The temple of Solomon built during the golden age of Israel was divided into parts: the outer court, the inner court, and the Holy of Holies. Inside the temple, a thick veil separates the Holy of Holies from the other areas. But do you know that a mystery is hidden behind the Hebrew word of ‘veil’ that points to Jesus?
The Temple Veil
As instructed by God, the veil was made from blue, purple, and scarlet, and fine twisted linen. It serves as a partition between the symbolic Presence of God, the Ark of the Covenant, which is inside the Most Holy Place. The Presence of God was so holy that only the high priest could enter the place once a year. Anyone else would invite certain death if one entered without purification.

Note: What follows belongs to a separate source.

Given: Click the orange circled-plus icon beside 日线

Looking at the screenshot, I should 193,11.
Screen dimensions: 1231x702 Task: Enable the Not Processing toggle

According to the historian Josephus, the veil was 4-inches thick, that even the horses tied to each side could not pull the cover apart.
Poreketh, Hebrew Word of Veil
The veil was significant in that even its Hebrew word shares a message about the King who will atone the sins of men. The Hebrew word of veil is ‘poreketh’ and is spelled Pey Reysh Kaf and Tav.
The Hebrew alphabet contains pictographs that are content-driven. So, if we look at ‘poreketh,’ it conveys a picture for the readers to discover.
Pey is a picture of mouth and means to speak or declare. Reysh is a picture of a head that means master, leader, or prince. At the same time, Kaf has a view of a palm and means to cover, allow, open, or atone. Lastly, Tav is a picture of the cross and has a meaning of sign, seal, or covenant.
Looking at the pictographs, we find that poreketh is a declaration of a Prince who will atone at the cross.
And who is this Prince? It is Jesus who died on the cross for all and atone the sins of many.